# POST-Daten sende



## filouweb (6. Feb 2009)

Hi, ich versuche mit Java POST-Daten an ein PHP Skript zu senden, welches diese dann als E_Mail an mich schickt!
Dafür verwende ich folgenden Code:


```
URL url = new URL("http://www.meine-website.de/skript.php");
				HttpURLConnection httpcon = (HttpURLConnection)url.openConnection();
				httpcon.setDoOutput(true);
				httpcon.setRequestMethod("POST");
				httpcon.connect();

				PrintStream prints = new PrintStream(httpcon.getOutputStream());
				
				prints.println(VariableMitCodiertemInhalt);
				
				prints.close();
				
				httpcon.disconnect();
```

Wenn  ich das PHP Skript mit meinem Browser aufrufe, bekomme ich eine leere E-Mail (ich habe ja keine Daten geschickt).
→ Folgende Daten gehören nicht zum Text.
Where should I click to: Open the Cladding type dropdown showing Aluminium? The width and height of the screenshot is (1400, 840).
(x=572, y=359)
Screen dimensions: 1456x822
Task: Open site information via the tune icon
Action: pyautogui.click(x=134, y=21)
Wenn ich jedoch das Java-Programm ausführe, kommt keine E-Mail => Das Skript wurde nicht/nicht korrekt aufgerufen und es wurden keine Daten gesendet.

Weiß vielleicht jemand, was an meinem Code falsch ist?


----------



## musiKk (6. Feb 2009)

Du musst auch die Antwort des Servers lesen. Also einen InputStream öffnen und schauen, was da kommt. Dadurch wird der POST-Request ausgelöst.


----------



## Guest (6. Feb 2009)

super, danke!!!!!! :!:


----------



## bbnvacx (6. Feb 2009)

Abhaken nicht vergessen!


----------